Separate the control and the sample peak#

We’ve found the peaks, but if we want to summarize the different peaks’ means separately, we need to separate them. Let’s do so with another threshold gate – this one I’ll name Sample, to distinguish the sample from the control.

Note that in the setup view, I’ve selected Density- – this hides all the events that weren’t in the peaks and cleans up the plot substantially.

Compute the peaks’ means#

We’re almost done. Recall that in Cytoflow, if we want to summarize some flow data, we do so by creating a statistic. So let’s create one using the Channel Statistic operation. Name it Mean, set the channel we’re summarizing to FL1, and the function to Mean. Group by both Cf_file and Sample – we want both peaks’ means – and set the subset to Density+ and Huge_SSC-. There’s no Estimate! button – the operation updates each time you change a setting.

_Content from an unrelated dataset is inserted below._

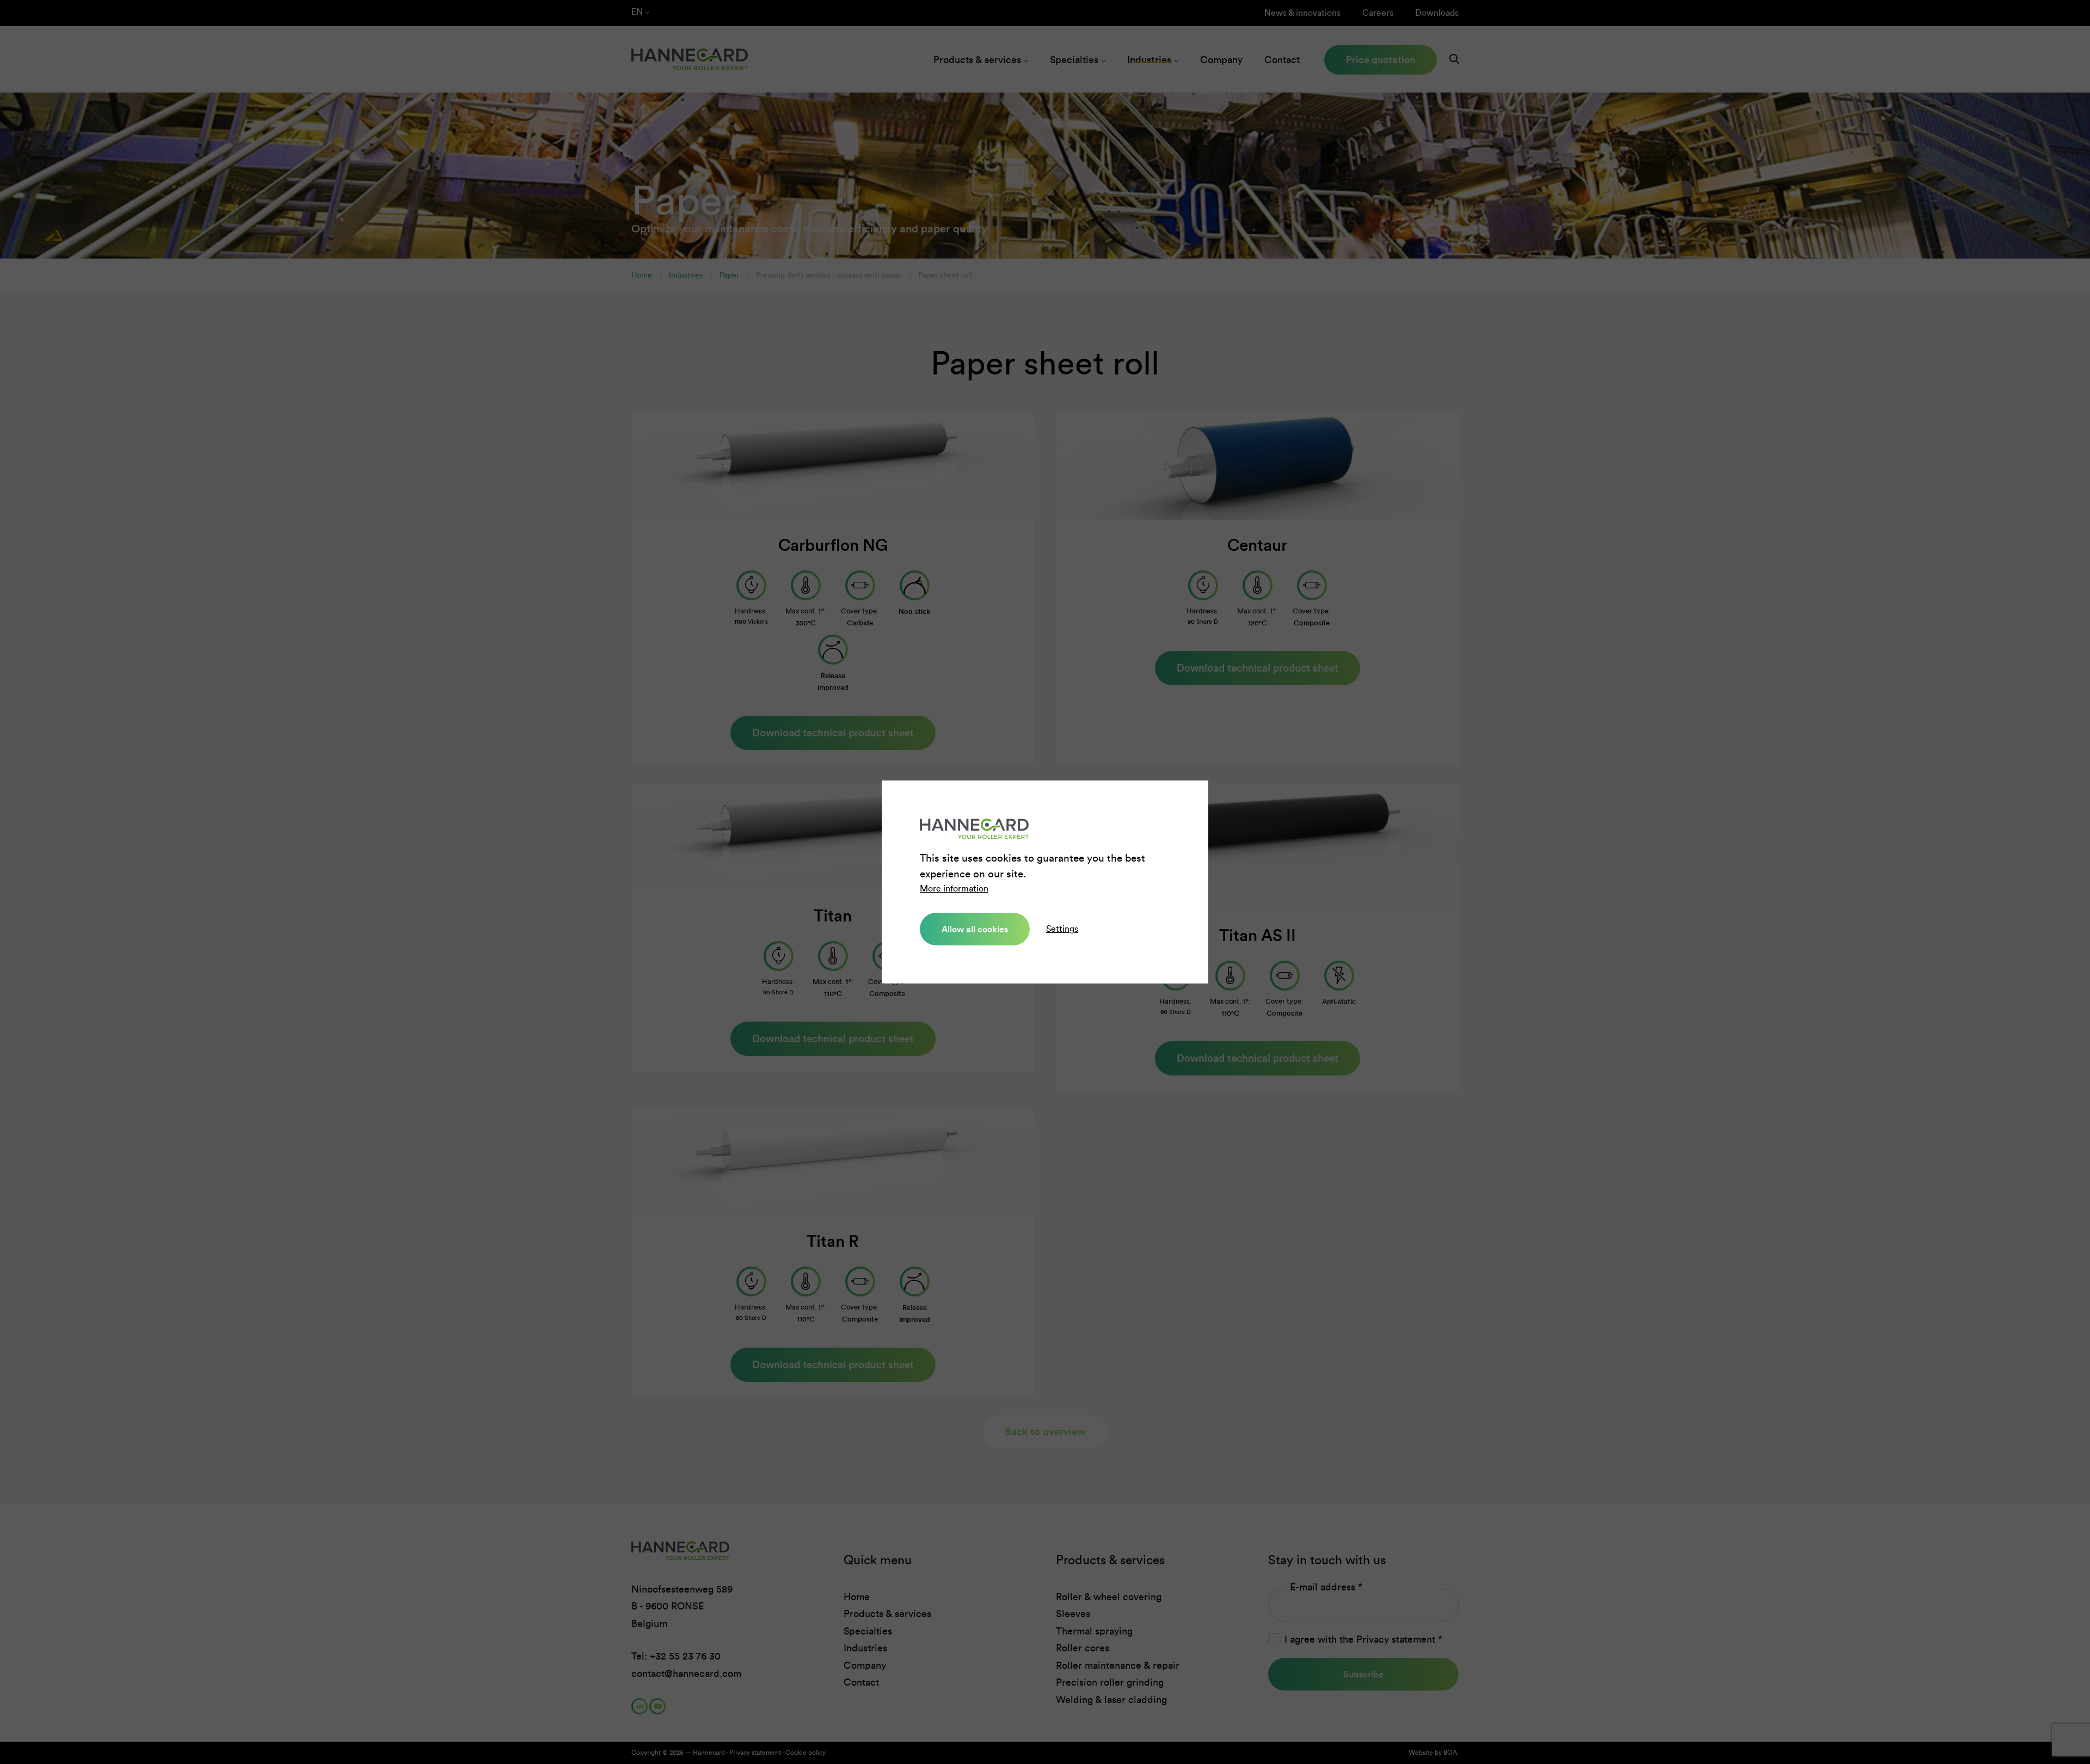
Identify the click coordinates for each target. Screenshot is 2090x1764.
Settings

Finally, we can view our statistic using the Table view. Each of the conditions we grouped the statistic computation by becomes a “variable” (technically, a facet) in the new statistic, and we can assign each to the rows or columns (or subrows or subcolumns) in the table. In this case, let’s put each file on a row and each value of Sample on a column.

Recall that Sample = 0 are the internal control peaks, and Sample = 1 are the unknown peaks. A little more math in a spreadsheet program will find the ratio between the two and convert to pg DNA per nucleus.

Tip

Remember, you can export this table to a CSV file with the Export button!